Abstract:
The present invention relates to a search method and circuit for searching specific portion of a tape, and more particularly to a search method and circuit by utilizing audio signal, wherein specific audio signal having frequency above the audio frequency is recorded on the audio track within the tape of video processing system and sound instrument and the desired position can be quickly searched by the detection of said specific audio signal during selection of search mode, thus resulting in simple circuit construction and prevention of wrong operation possibly caused by recordless portion between tunes.

Description:
This is a continuation of application Ser. No. 07/942,229, filed Sep. 9, 1992, now abandoned. 
    
    
     BACKGROUND OF THE INVENTION 
     1. Field of the Invention 
     The present invention relates to a search method and circuit therefor, which can search a certain predetermined part of a tape, and more particularly to a search method and circuit utilizing an audio signal, which can record on the audio track specific audio signals having a frequency above the audio frequency yet within the audio range of image processing systems and sound instruments such as VCRs, camcorders (Movie Camera) and the like, and can ascertain a desired position quickly by detecting the specific audio signal upon selection of a search mode by an operator. 
     2. Description of the Prior Art 
     Generally, the search method applied by conventional image processing systems utilizes a duty ratio of control pulses that are recorded in a tape control track and that are recorded differently from normal information signals. Thus, conventional processing systems would search for a tape location recorded with a different duty ratio of control pulses during the execution of a search operation. A conventional search method applied to prior art sound instruments detected an unrecorded portion between recorded selections.
------------------------------------------------
Reproduce the full patent text on the audio-signal tape search method word for word.

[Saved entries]
------------------------------------------------
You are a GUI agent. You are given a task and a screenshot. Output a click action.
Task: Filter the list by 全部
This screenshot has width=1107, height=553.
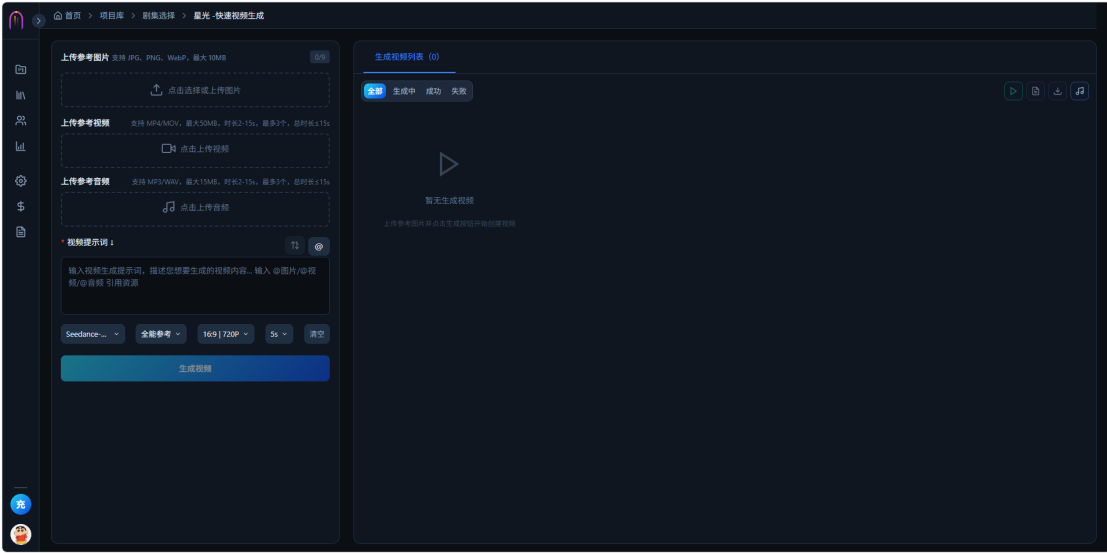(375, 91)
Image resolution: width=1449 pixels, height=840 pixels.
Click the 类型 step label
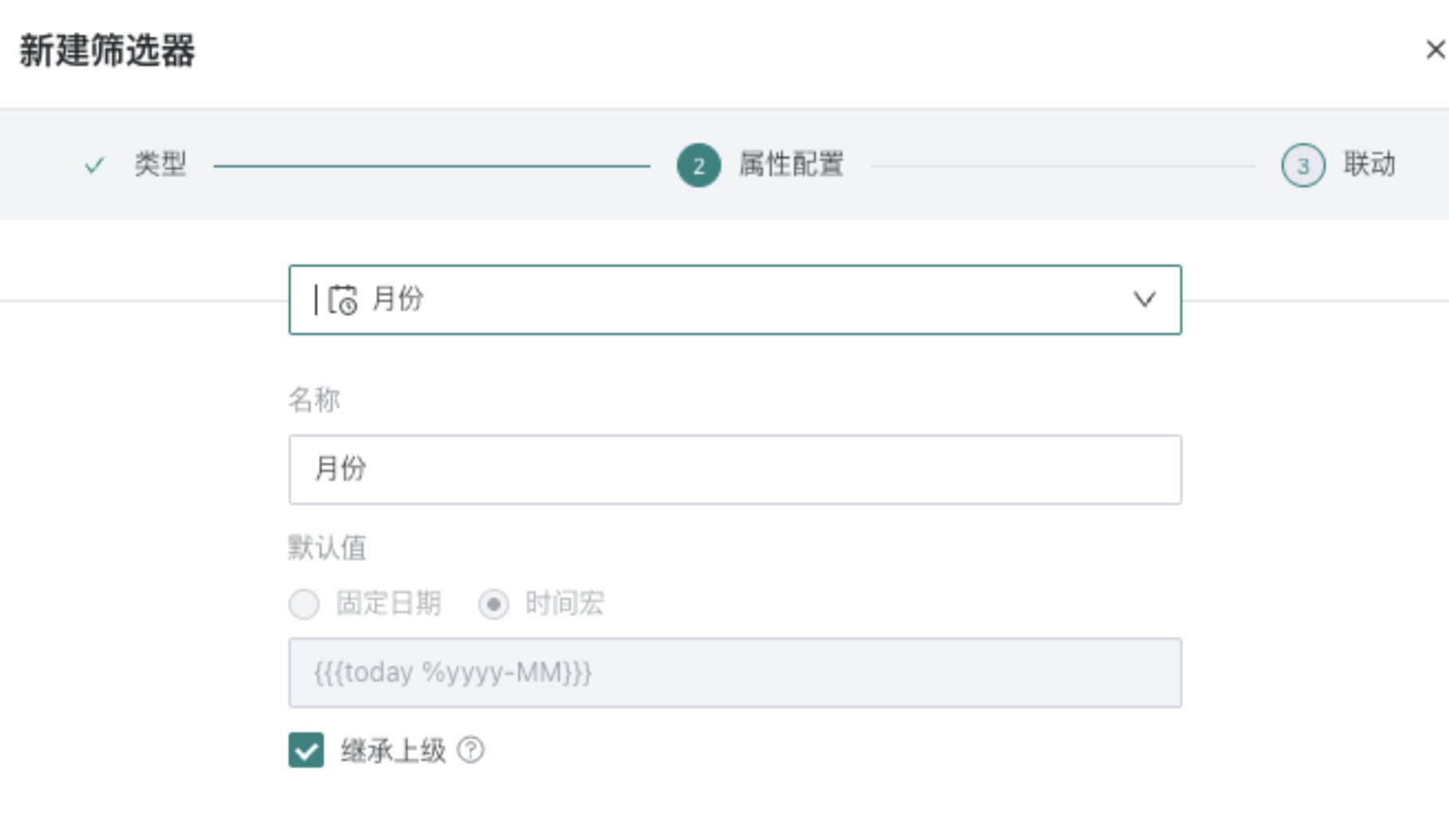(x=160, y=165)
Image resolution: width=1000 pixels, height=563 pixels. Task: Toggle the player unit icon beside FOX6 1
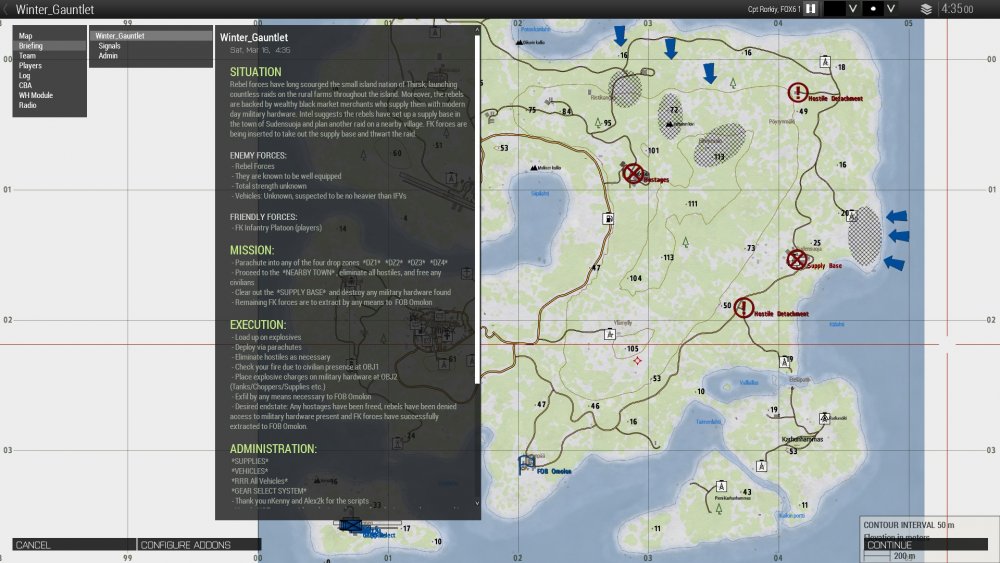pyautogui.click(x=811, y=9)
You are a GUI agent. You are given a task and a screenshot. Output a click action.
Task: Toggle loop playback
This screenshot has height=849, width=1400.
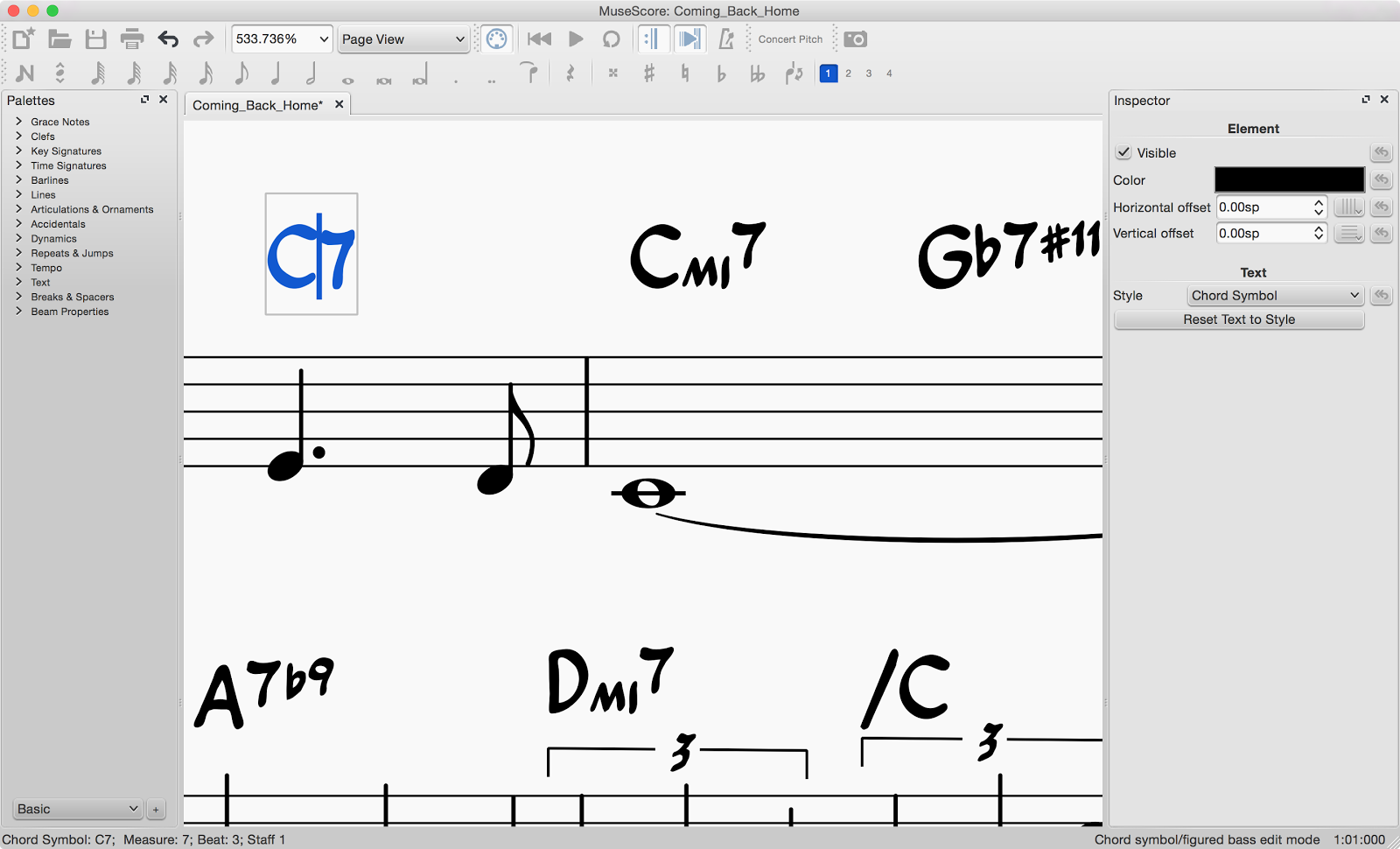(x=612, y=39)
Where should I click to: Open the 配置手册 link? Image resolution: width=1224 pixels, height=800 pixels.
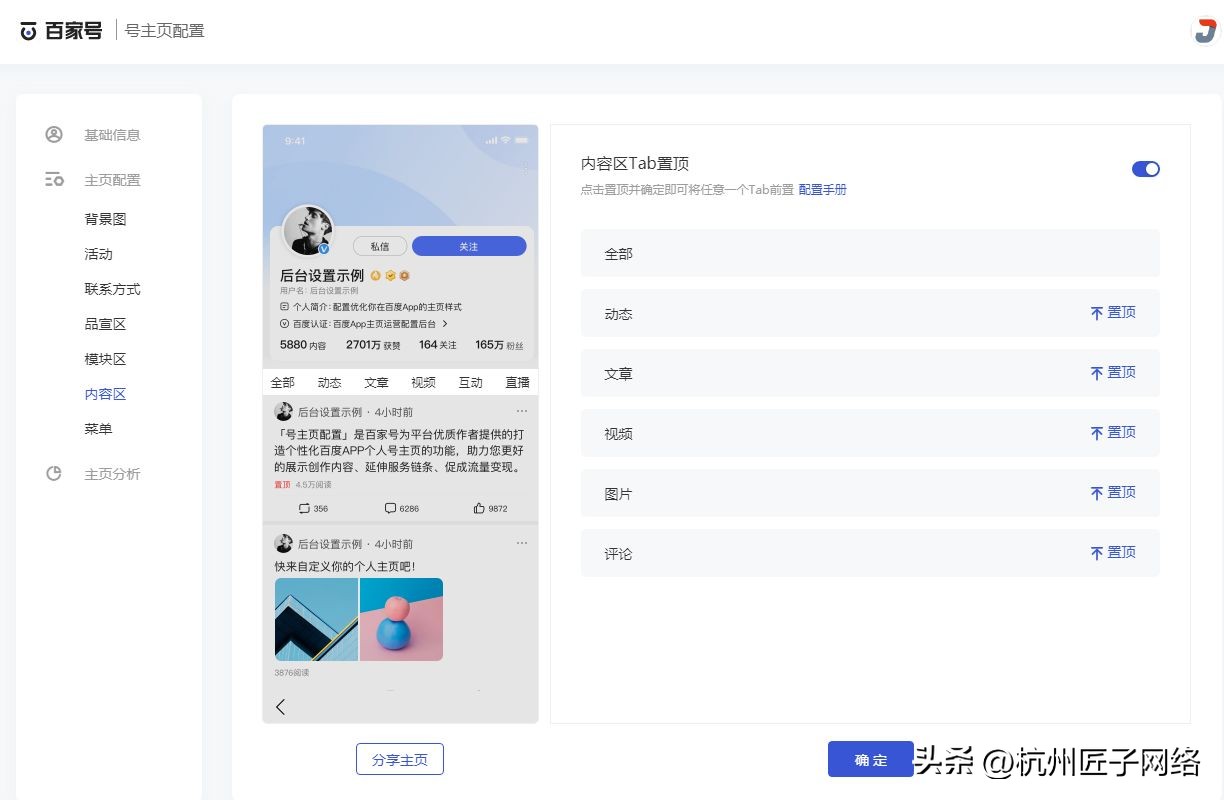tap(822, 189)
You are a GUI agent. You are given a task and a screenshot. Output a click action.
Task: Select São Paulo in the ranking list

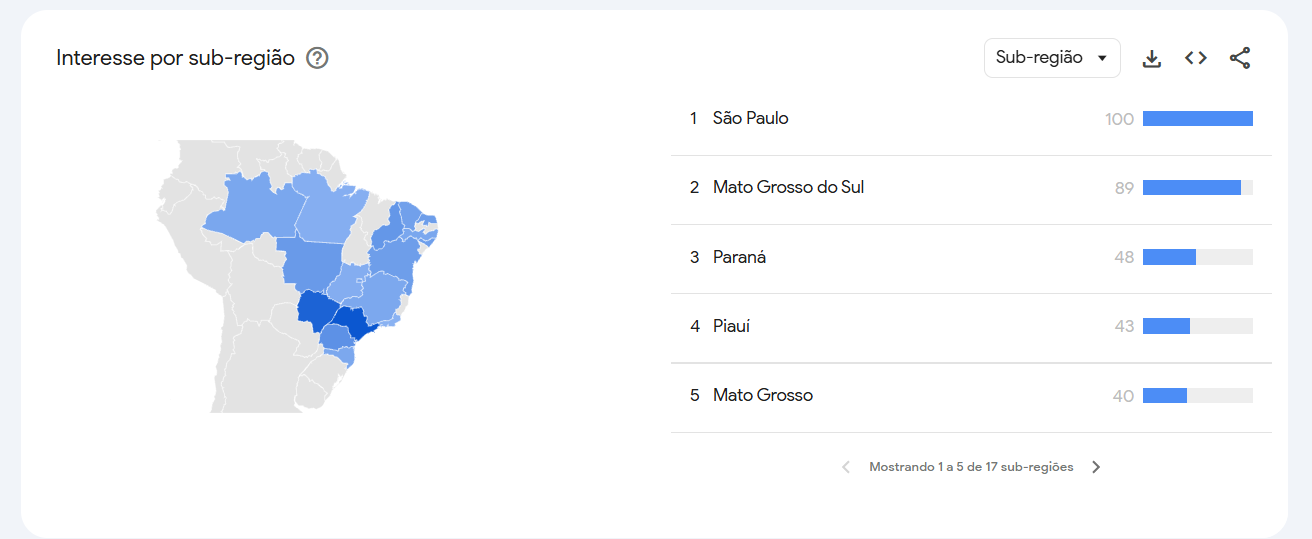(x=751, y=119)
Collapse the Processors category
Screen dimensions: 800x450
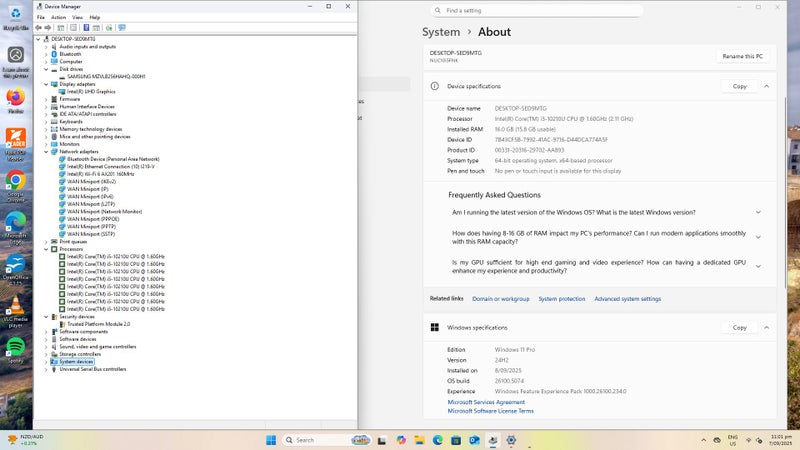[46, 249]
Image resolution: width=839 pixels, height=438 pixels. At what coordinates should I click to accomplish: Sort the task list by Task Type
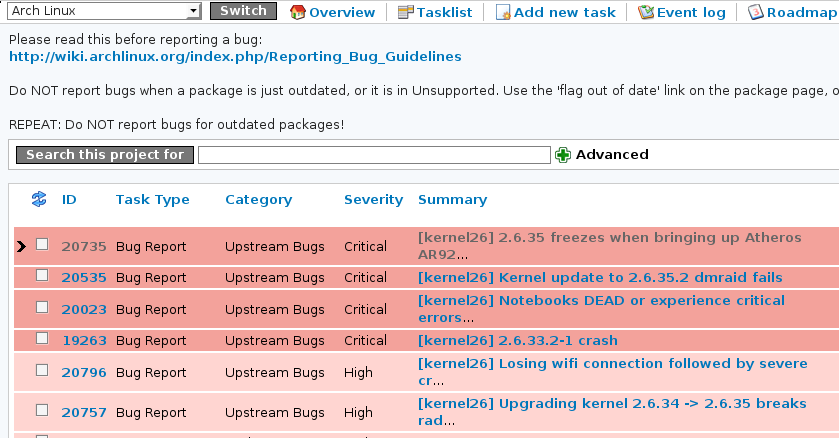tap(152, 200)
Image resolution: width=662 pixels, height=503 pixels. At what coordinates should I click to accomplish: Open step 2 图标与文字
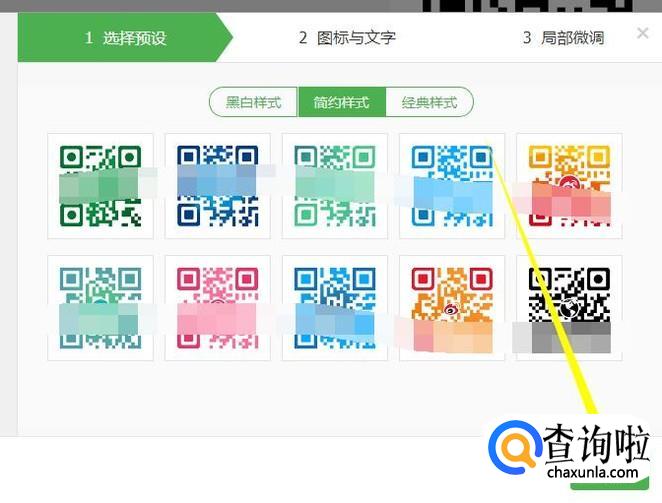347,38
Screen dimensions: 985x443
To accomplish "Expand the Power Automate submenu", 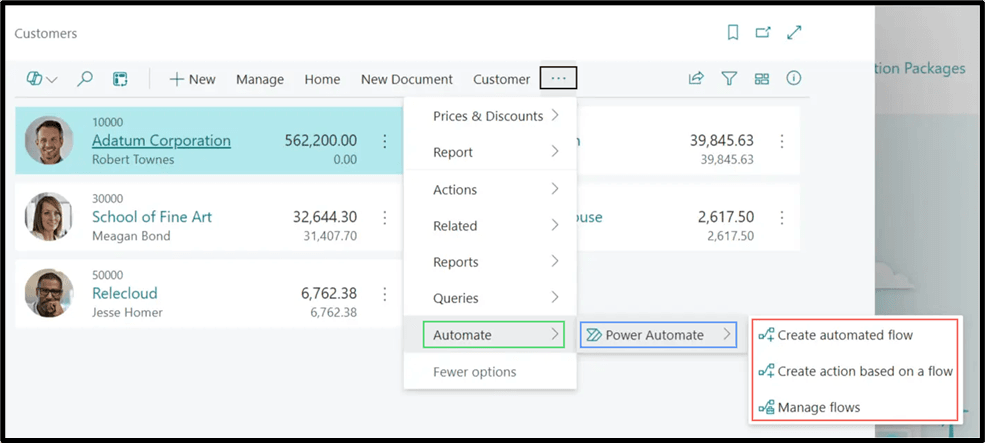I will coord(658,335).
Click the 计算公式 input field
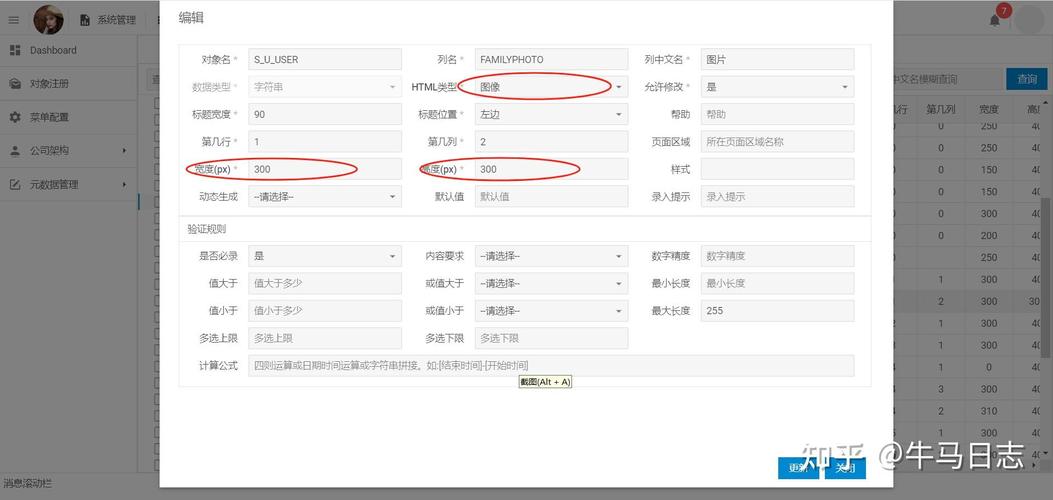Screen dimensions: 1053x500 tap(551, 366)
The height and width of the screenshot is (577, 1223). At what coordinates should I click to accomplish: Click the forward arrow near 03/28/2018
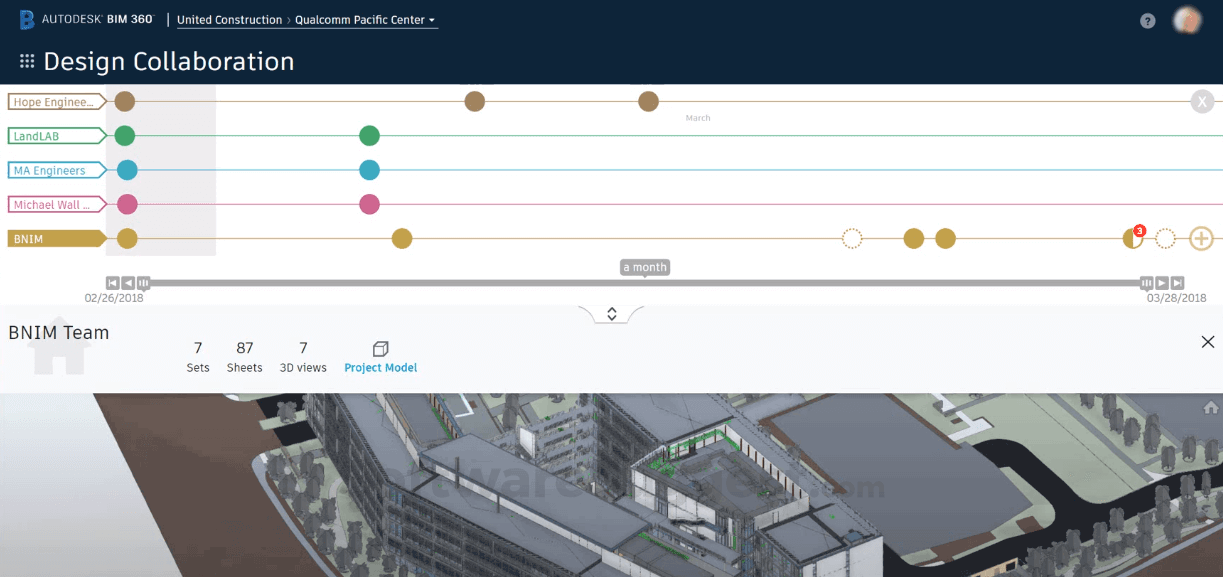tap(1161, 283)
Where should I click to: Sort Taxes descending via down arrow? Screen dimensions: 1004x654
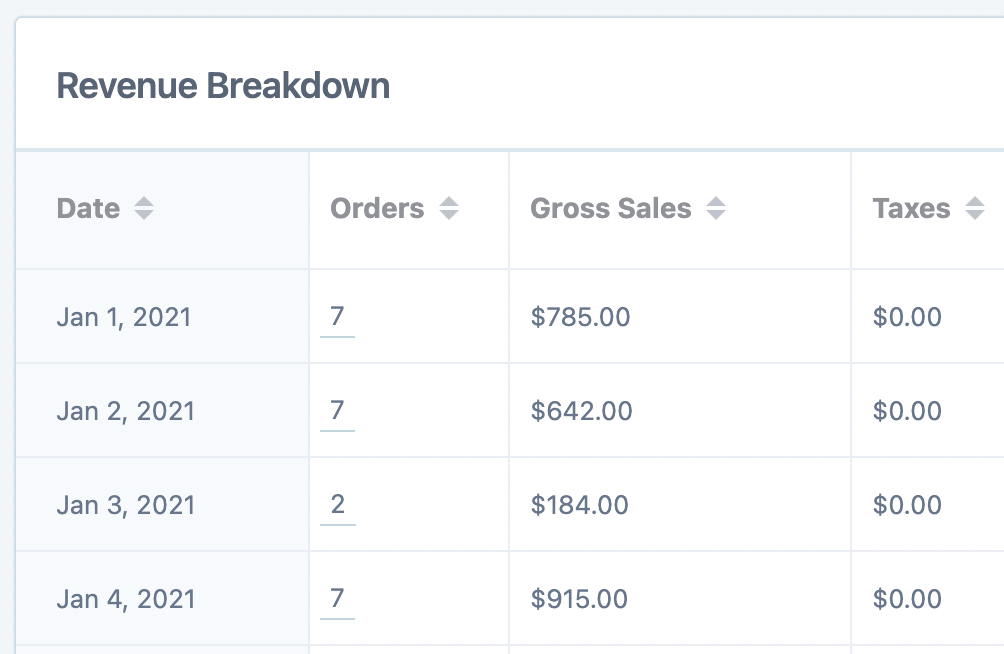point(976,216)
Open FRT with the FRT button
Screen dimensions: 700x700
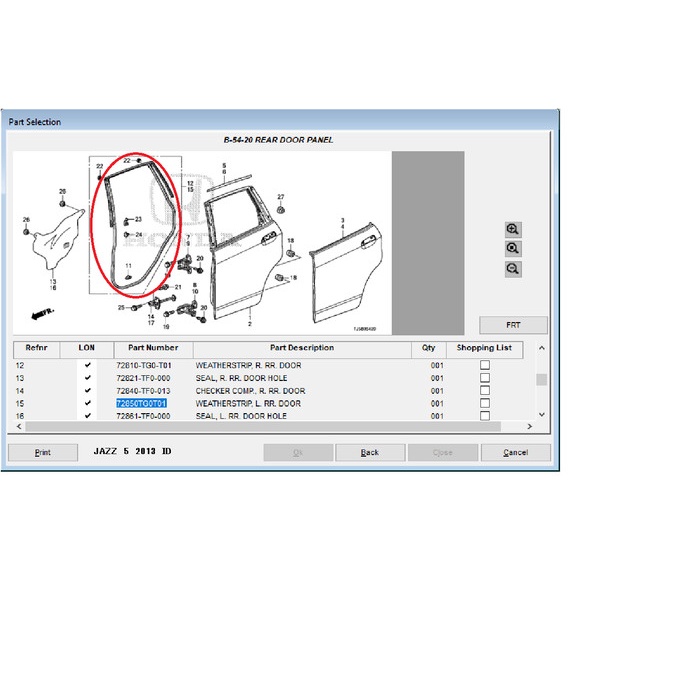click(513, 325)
------------------------------------------------
THE COMPLETED TASK
Abstract:
The present invention relates to a search method and circuit for searching specific portion of a tape, and more particularly to a search method and circuit by utilizing audio signal, wherein specific audio signal having frequency above the audio frequency is recorded on the audio track within the tape of video processing system and sound instrument and the desired position can be quickly searched by the detection of said specific audio signal during selection of search mode, thus resulting in simple circuit construction and prevention of wrong operation possibly caused by recordless portion between tunes.

Description:
This is a continuation of application Ser. No. 07/942,229, filed Sep. 9, 1992, now abandoned. 
    
    
     BACKGROUND OF THE INVENTION 
     1. Field of the Invention 
     The present invention relates to a search method and circuit therefor, which can search a certain predetermined part of a tape, and more particularly to a search method and circuit utilizing an audio signal, which can record on the audio track specific audio signals having a frequency above the audio frequency yet within the audio range of image processing systems and sound instruments such as VCRs, camcorders (Movie Camera) and the like, and can ascertain a desired position quickly by detecting the specific audio signal upon selection of a search mode by an operator. 
     2. Description of the Prior Art 
     Generally, the search method applied by conventional image processing systems utilizes a duty ratio of control pulses that are recorded in a tape control track and that are recorded differently from normal information signals. Thus, conventional processing systems would search for a tape location recorded with a different duty ratio of control pulses during the execution of a search operation. A conventional search method applied to prior art sound instruments detected an unrecorded portion between recorded selections.